Norovirus-specific immunoglobulin A in breast milk for protection against norovirus-associated diarrhea among infants

概要

Background: Norovirus (NV) causes acute gastroenteritis in infants. Humoral and fecal immunoglobulin A (IgA) responses have been correlated with protection against NV; however, the role of breast milk IgA against NV infection and associated diarrhea is still unknown. This study aimed to evaluate the protective role of NV-specific IgA (NV-IgA) in breast milk.

Methods: Ninety-five breast milk samples collected from mothers enrolled in a 2016–2017 Peruvian birth cohort study were tested for total IgA and NV-IgA by ELISA using GII·4 variants and non-GII·4 genotype virus-like particles (VLPs). Breast milk samples were grouped according to the NV infection and diarrheal status of infants: NV positive with diarrhea (NV+D+, n=18); NV positive without diarrhea (NV+D-, n=37); and NV negative without diarrhea (NV-D-, n=40).
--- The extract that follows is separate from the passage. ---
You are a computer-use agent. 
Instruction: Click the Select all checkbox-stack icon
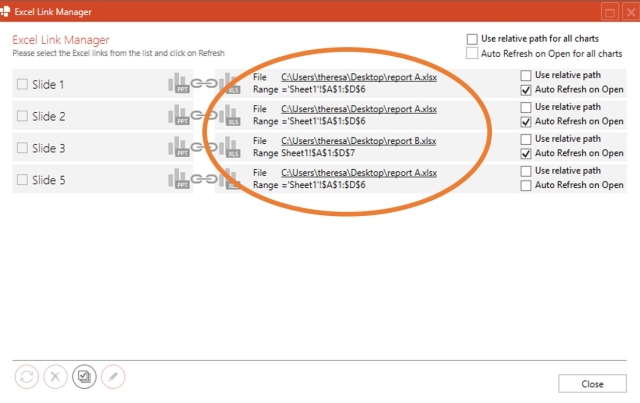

The percent positivity and titer of NV-IgA were compared among groups. Cross-reactivity was estimated based on the correlation of ratio between NV-IgA against GII·4 variants and non-GII·4 genotype VLPs.

Results: NV-IgA had high positivity rates against different VLPs, especially against GII (89–100%). The NV+D- group had higher percent positivity (89% vs. 61%, p=0·03) and median titer (1:100 vs 1:50, p=0·01) of NV-IgA than the NV+D+ group against GI·1 VLPs. A relatively high correlation between different GII·4 variants (0·87) and low correlation between genogroups (0·23–0·37) were observed.

Discussion: Breast milk contained NV-IgA that reacted to various VLPs which may be due to different NV-genotype exposure of mothers. Norovirus-IgA may provide temporary protective coating in the gastrointestinal mucosa and block the interaction of NV and histo blood group antigen which is believed to facilitate viral entry to the host.

Conclusion: Mothers with high positivity rates and titers of breast milk NV-IgA had infants with reduced diarrheal symptoms. Antigenic relatedness to the genetic diversity of human norovirus was suggested.